> STATED PROBLEM: Print the material below line for line without changing anything, but leave out the pictures.

Target pointing data:

++++++++++++++++++++

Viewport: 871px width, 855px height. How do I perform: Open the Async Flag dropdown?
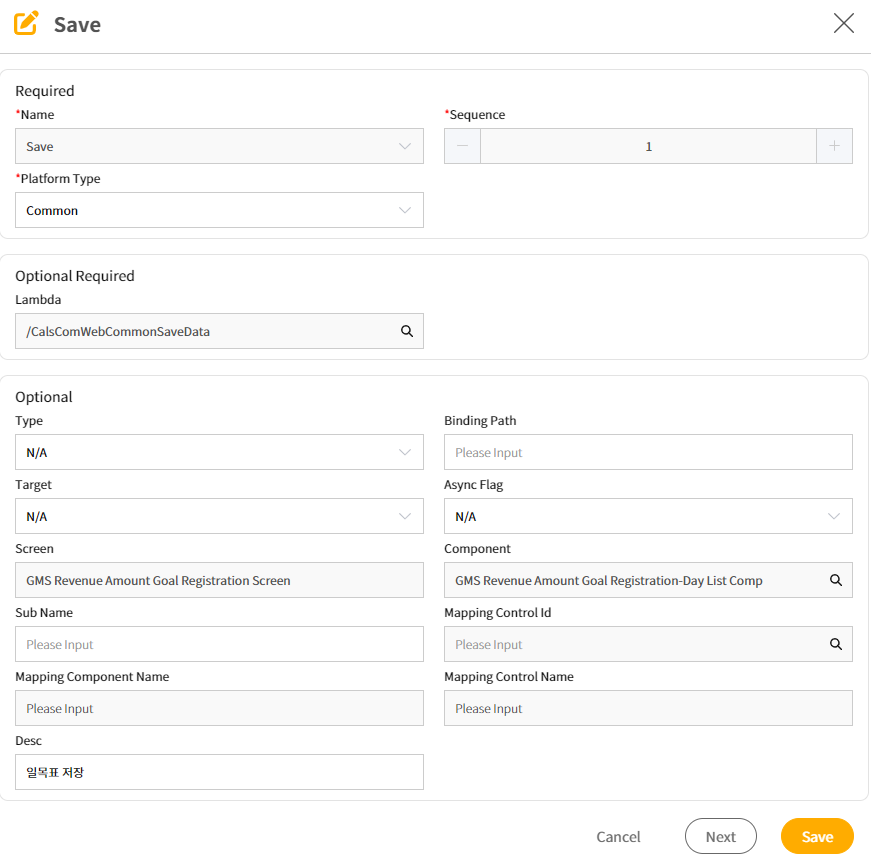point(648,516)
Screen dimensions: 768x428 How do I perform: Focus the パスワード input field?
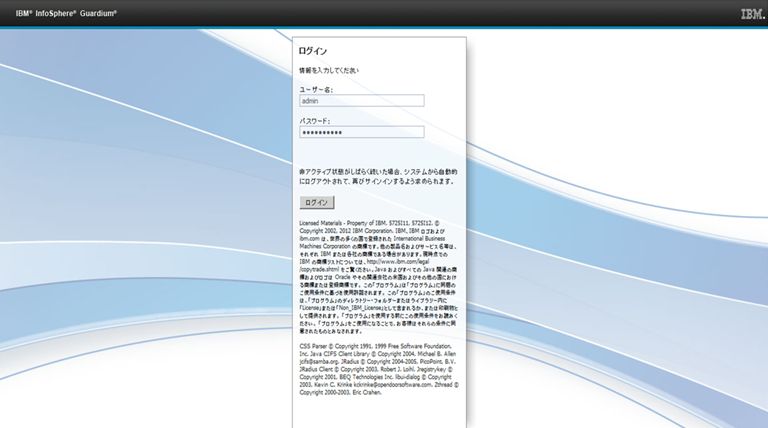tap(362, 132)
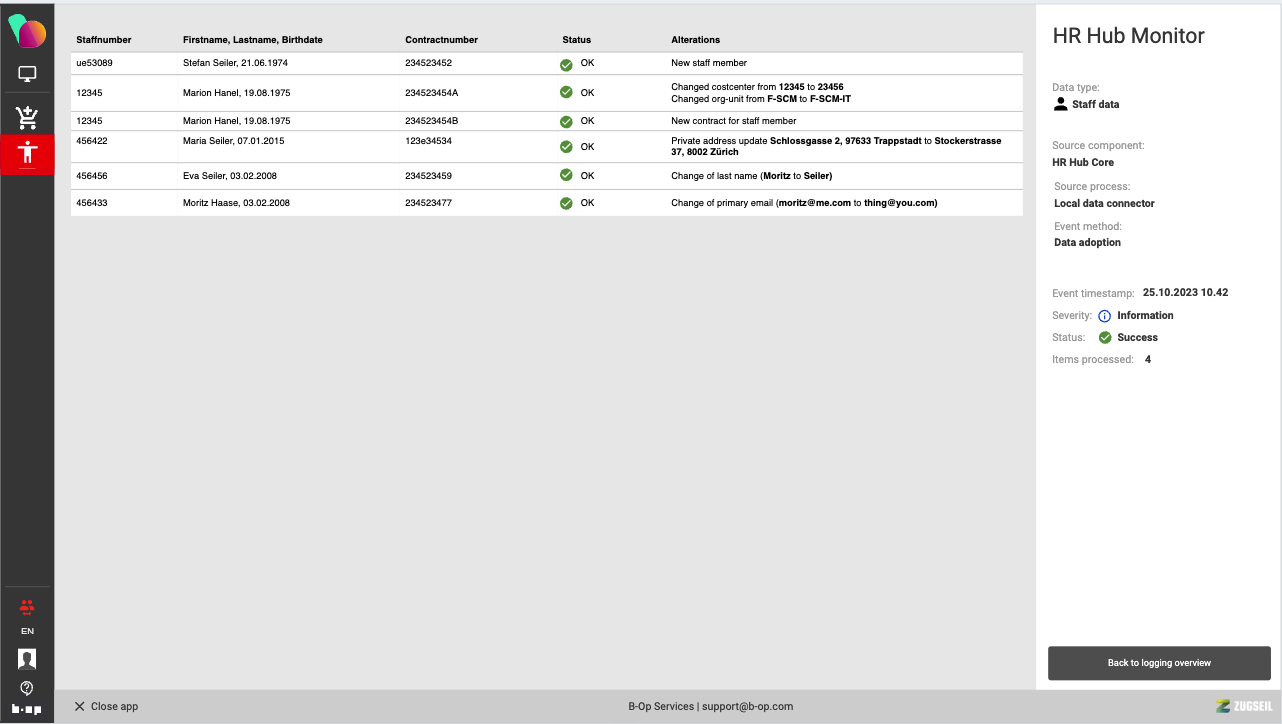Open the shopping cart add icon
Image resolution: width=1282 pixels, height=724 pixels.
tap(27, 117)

++++++++++++++++++++

> RESULT OF THIS EXERCISE:
Viewport: 871px width, 855px height. How do I perform: Open the Async Flag dropdown?
point(648,516)
Screen dimensions: 768x428 How do I perform: Focus the パスワード input field?
tap(362, 132)
Open the shopping cart add icon
Image resolution: width=1282 pixels, height=724 pixels.
tap(27, 117)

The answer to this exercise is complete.